**Problem description**
Write an exact copy of the entries below that leaves out all pictures.

Dataset entries
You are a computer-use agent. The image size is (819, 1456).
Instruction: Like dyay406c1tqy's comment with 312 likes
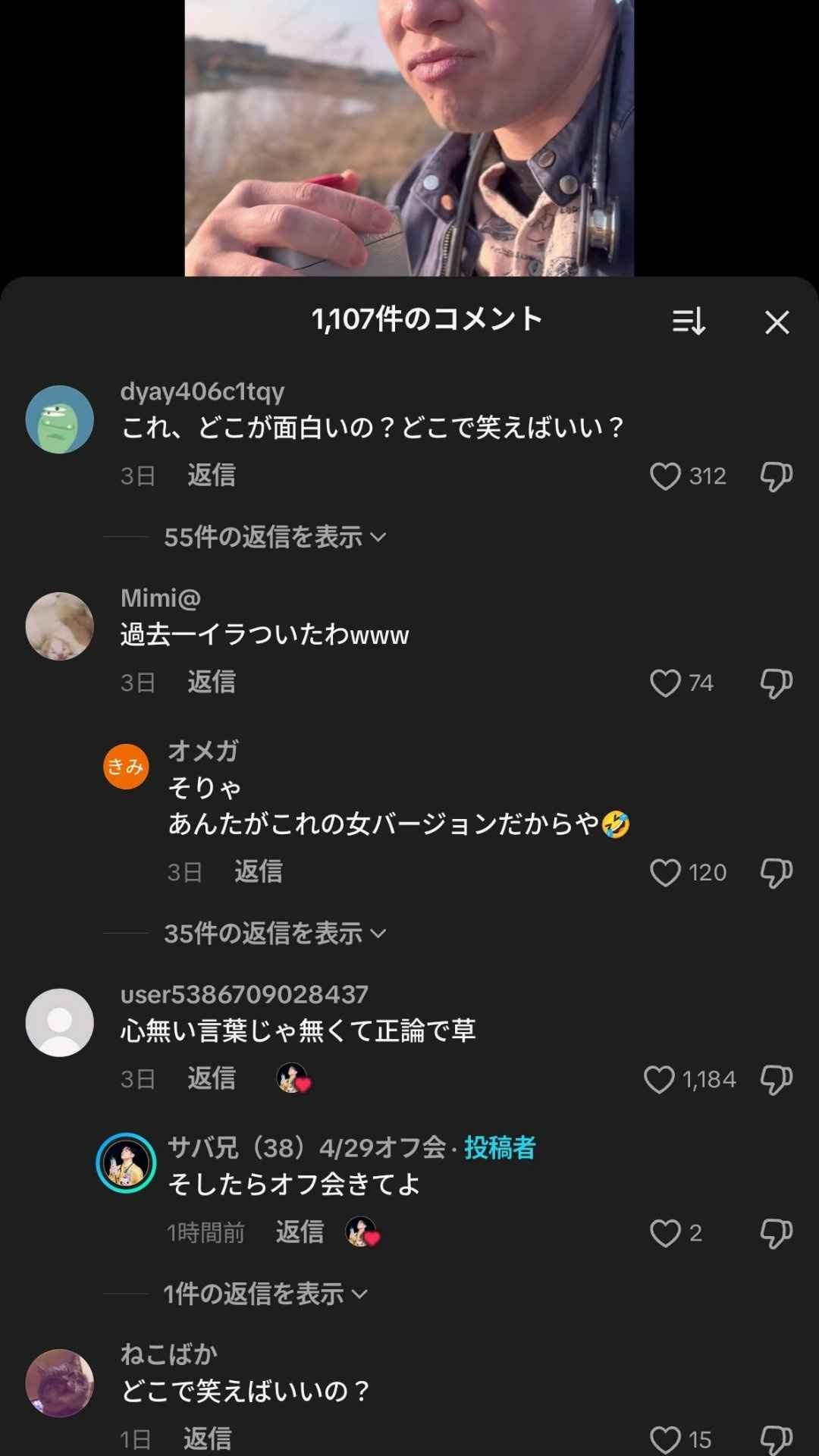[665, 476]
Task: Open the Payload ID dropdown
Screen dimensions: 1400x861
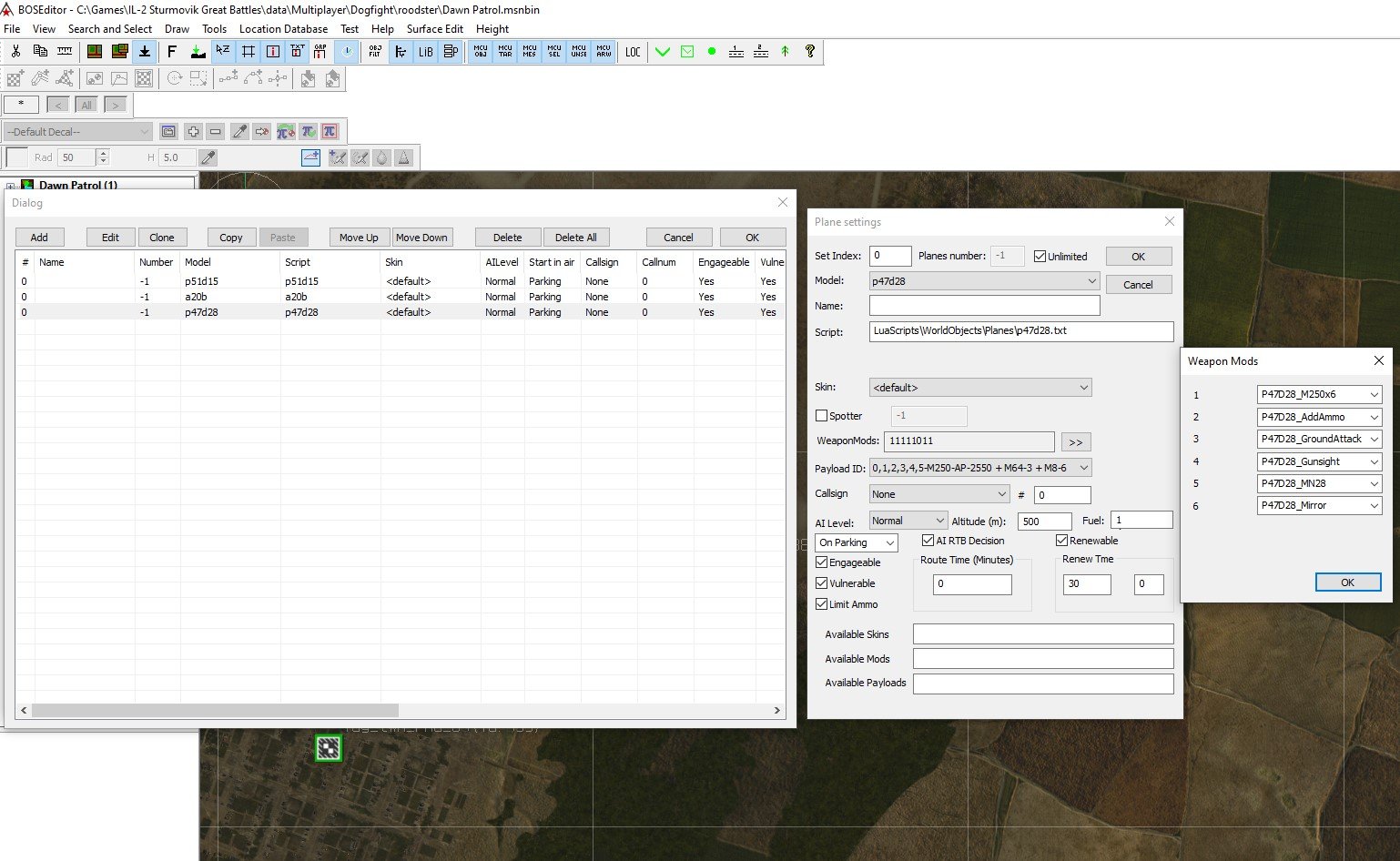Action: pyautogui.click(x=980, y=468)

**Output below**
You are a computer-use agent. The image size is (819, 1456).
Instruction: Like dyay406c1tqy's comment with 312 likes
[665, 476]
Task: Open the Payload ID dropdown
Screen dimensions: 1400x861
Action: pyautogui.click(x=980, y=468)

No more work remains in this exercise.